> _What you have to do_
The output consists only of the lines from the one with "Instruction: Select size XS" through the end of the records, each printed exactly, and contains no pictures.
■ ■ ■ ■
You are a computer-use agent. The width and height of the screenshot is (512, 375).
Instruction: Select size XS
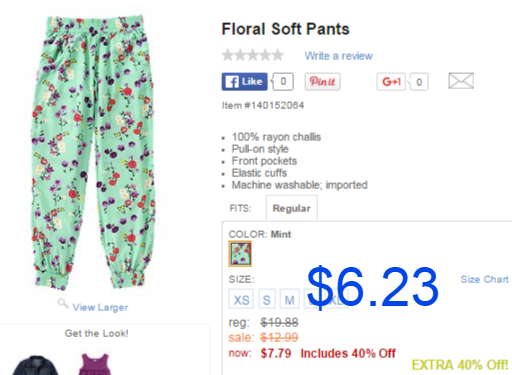[241, 299]
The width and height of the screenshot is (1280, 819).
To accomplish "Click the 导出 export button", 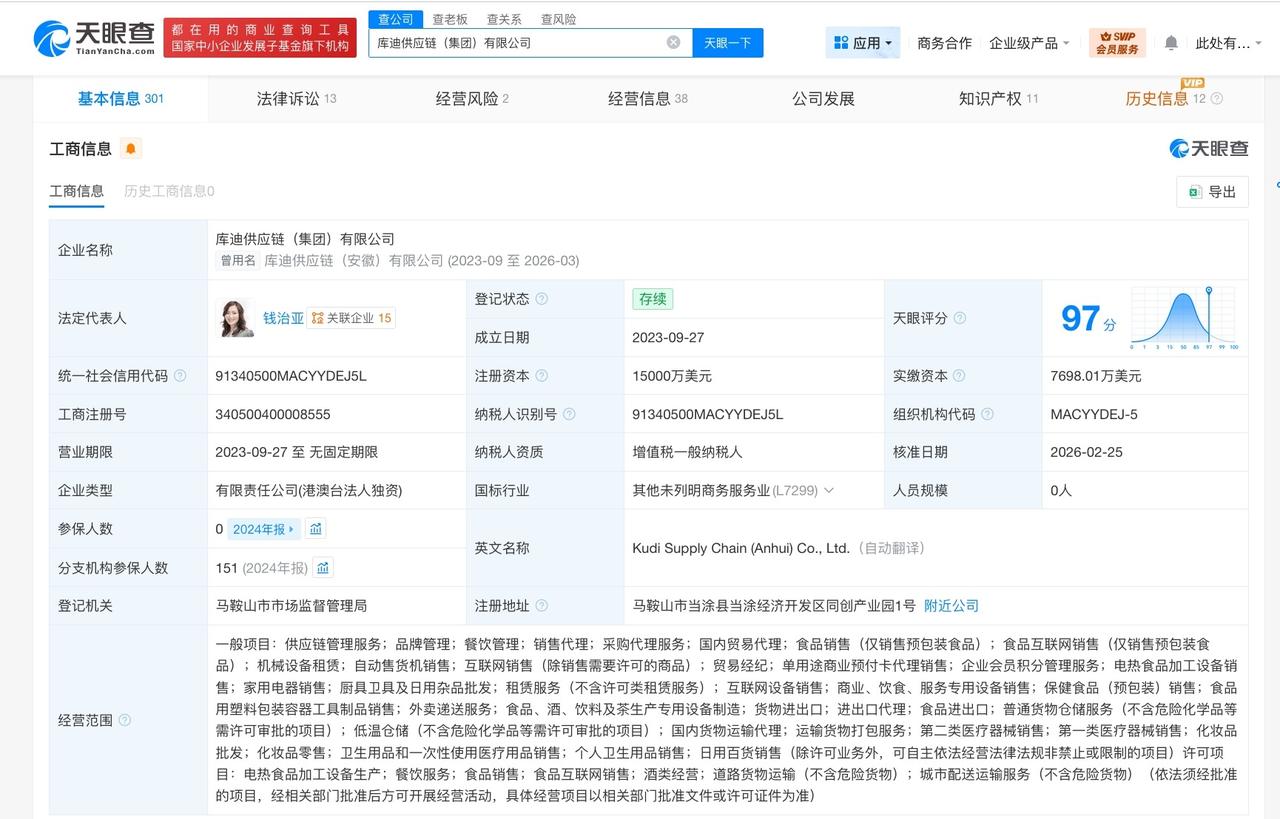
■ ■ ■ ■
> _Expected output_
Instruction: Select size XS
[241, 299]
The width and height of the screenshot is (1280, 819).
To accomplish "Click the 导出 export button", 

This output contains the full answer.